Prescribing reaches community pharmacy

Campbell Shimmins of Woodside Pharmacy, Doune, Perthshire, is the first community pharmacist to write a supplementary prescription. “The prescription was for digoxin for a patient with ischaemic heart disease,” Mr Shimmins explained. “She had been stabilised on digoxin in hospital and had just been discharged. Last week she came into the pharmacy with signs of digoxin toxicity — she was in a confused state and was nauseous. So, after talking to her GP, I wrote a supplementary prescription for a reduced dose of digoxin.”
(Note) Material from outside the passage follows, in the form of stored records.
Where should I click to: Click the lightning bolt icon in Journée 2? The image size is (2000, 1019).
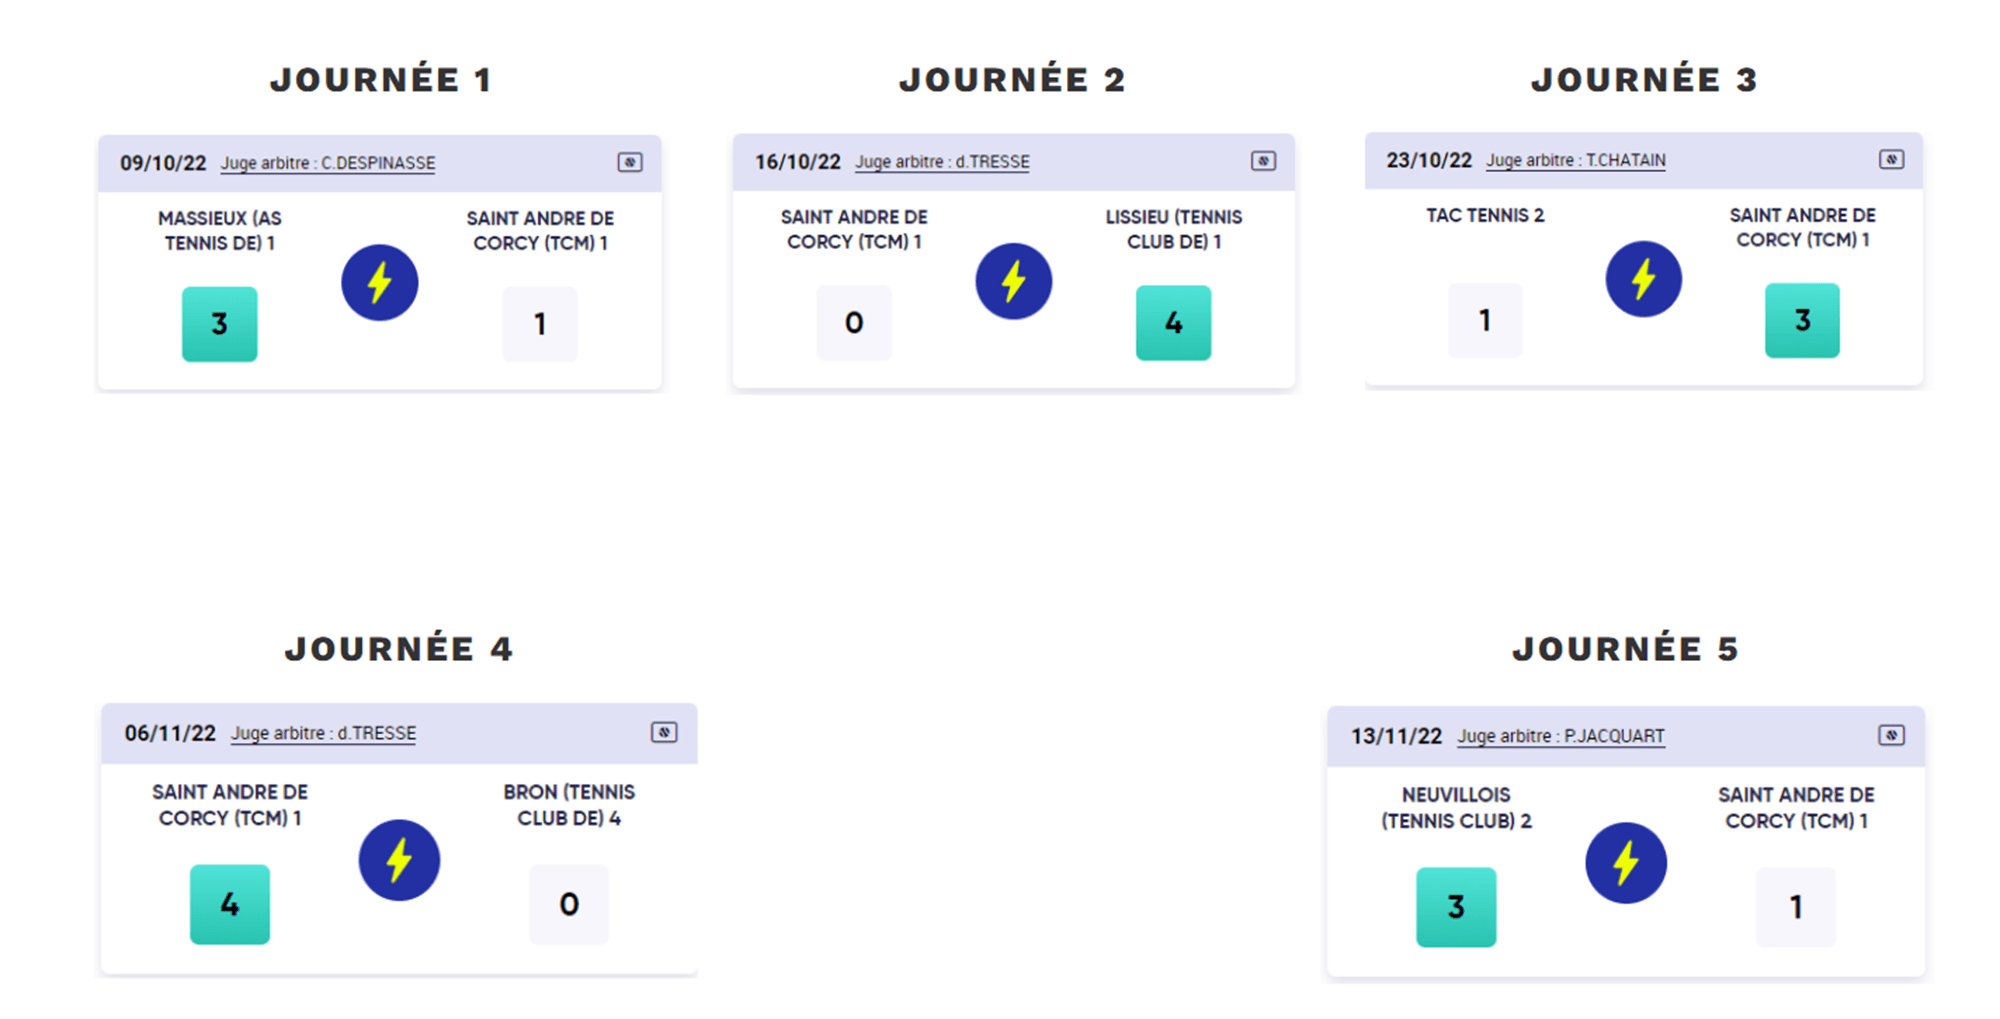(x=1014, y=281)
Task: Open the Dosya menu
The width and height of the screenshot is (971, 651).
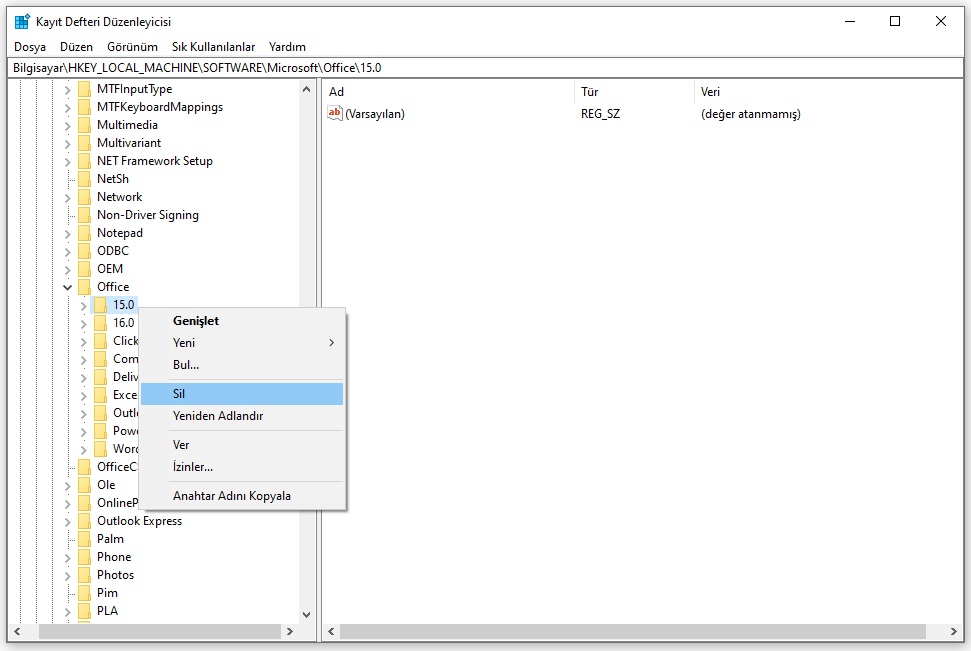Action: 30,47
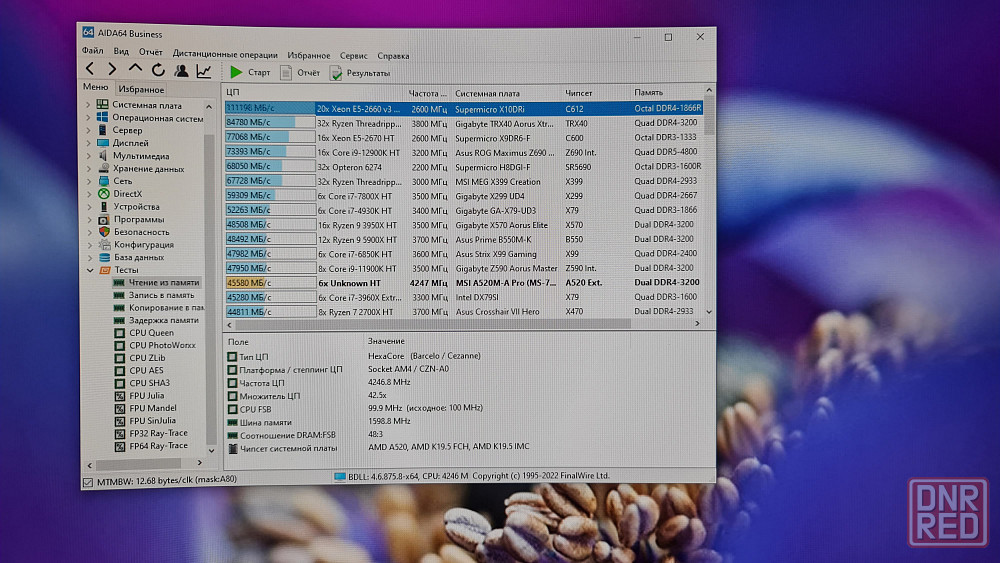Collapse the Тесты tree node

(89, 270)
The patient had already been ear-marked for supplementary prescribing during a review Mr Shimmins had recently carried out as part of the pharmaceutical care model scheme for the frail elderly which operates in Scotland (PJ, 25 October 2003, p575). “So I had already developed a pharmaceutical care plan for her,” he said. This included a clinical management plan to allow supplementary prescribing. All Mr Shimmins had to do was contact her GP to get the go-ahead to implement the clinical management plan.
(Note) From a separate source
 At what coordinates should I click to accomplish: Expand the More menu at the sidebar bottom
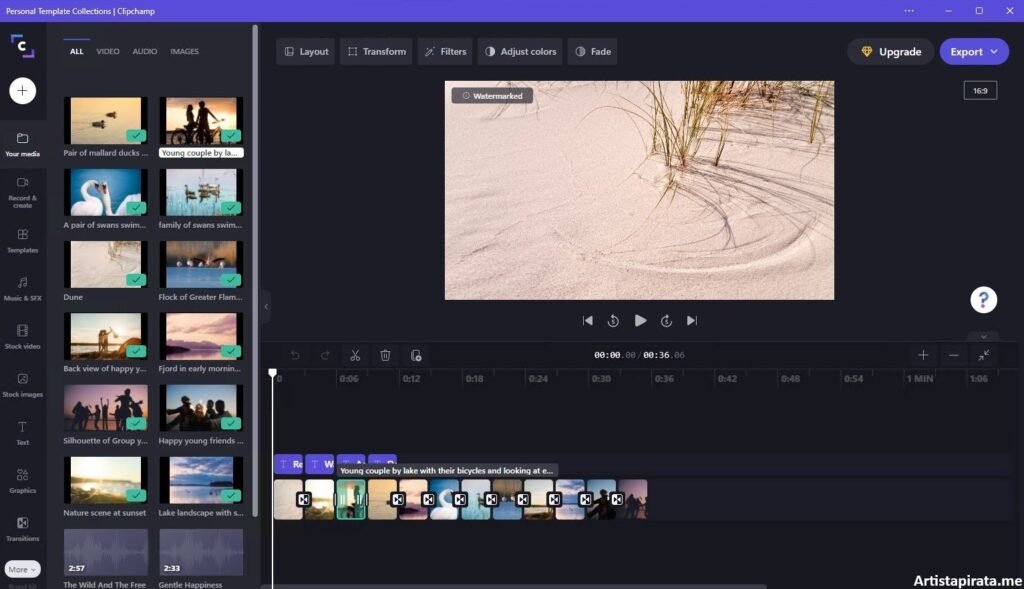pos(22,568)
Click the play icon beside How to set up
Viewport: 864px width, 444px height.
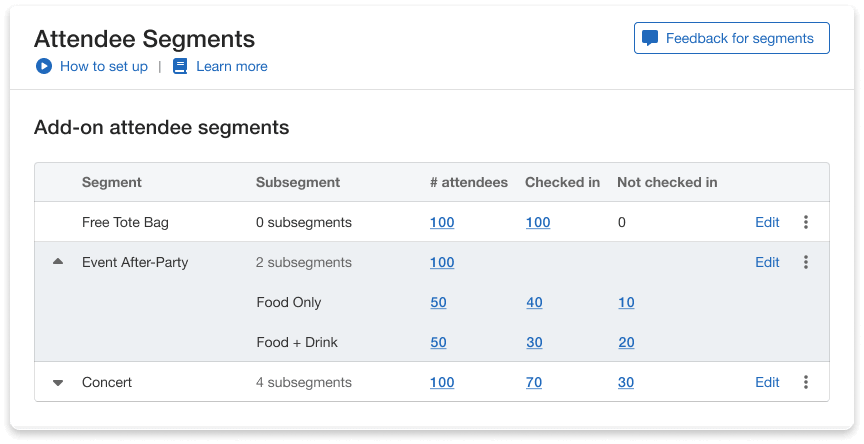[x=43, y=67]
Mr Shimmins plans to prescribe for other patients with cardiovascular conditions. He will continue to run clinics and carry out reviews in order to identify patients taking complex regimens who need monitoring. “I see supplementary prescribing as a tool that fits in with reviews under the pharmaceutical care model scheme,” he explained. In addition, a local nurse-led ischaemic heart disease clinic refers patients with complex medication needs to him.

Access to patients’ information has not been a problem because he already goes to the surgery once a week to use patients’ notes as part of the frail elderly model scheme. The surgery also sends relevant monitoring results to him electronically via the NHSnet.